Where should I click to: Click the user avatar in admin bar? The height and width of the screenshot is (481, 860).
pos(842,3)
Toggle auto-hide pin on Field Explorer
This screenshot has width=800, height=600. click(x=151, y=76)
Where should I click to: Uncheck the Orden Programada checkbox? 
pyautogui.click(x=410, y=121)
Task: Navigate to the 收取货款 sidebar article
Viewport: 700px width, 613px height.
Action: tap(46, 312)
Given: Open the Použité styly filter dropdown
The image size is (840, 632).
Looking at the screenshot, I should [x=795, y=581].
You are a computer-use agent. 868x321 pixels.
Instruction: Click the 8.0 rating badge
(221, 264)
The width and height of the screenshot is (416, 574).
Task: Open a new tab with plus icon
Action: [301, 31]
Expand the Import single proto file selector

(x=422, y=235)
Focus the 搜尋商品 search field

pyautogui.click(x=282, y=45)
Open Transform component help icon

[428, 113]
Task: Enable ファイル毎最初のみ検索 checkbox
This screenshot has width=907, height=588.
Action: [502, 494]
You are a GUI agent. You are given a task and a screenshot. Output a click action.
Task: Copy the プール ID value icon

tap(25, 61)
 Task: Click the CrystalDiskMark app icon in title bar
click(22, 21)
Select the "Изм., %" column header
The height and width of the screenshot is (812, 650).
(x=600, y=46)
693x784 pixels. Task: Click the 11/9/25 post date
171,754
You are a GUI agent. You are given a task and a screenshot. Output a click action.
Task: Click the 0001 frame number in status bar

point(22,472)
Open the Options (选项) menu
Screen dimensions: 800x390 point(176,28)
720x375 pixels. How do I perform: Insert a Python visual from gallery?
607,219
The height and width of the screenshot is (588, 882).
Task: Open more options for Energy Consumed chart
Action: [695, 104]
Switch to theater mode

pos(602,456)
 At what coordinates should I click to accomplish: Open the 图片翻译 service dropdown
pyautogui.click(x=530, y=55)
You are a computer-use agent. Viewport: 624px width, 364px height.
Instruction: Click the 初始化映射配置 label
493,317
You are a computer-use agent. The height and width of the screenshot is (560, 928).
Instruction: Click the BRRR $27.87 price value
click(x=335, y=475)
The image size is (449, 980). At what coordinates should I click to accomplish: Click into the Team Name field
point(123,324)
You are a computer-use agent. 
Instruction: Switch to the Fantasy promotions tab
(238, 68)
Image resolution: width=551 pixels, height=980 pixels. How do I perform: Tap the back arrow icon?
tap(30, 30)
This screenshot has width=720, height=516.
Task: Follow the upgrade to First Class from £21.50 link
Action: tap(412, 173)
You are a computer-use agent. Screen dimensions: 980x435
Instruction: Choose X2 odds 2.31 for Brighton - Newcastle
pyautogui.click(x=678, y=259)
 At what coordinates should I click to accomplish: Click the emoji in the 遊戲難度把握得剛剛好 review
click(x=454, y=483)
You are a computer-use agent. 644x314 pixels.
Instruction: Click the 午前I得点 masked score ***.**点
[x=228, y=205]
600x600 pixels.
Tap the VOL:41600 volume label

##############################

What you will do: Search the material for the word "computer" and copy each line where it occurs.

Result for this task:
You are a computer-use agent. 868x321 pixels.
You are a computer-use agent. Viewport: 624px width, 364px height.
You are a computer-use agent. The height and width of the screenshot is (560, 928).
You are a computer-use agent. 
You are a computer-use agent. Screen dimensions: 980x435
You are a computer-use agent. 644x314 pixels.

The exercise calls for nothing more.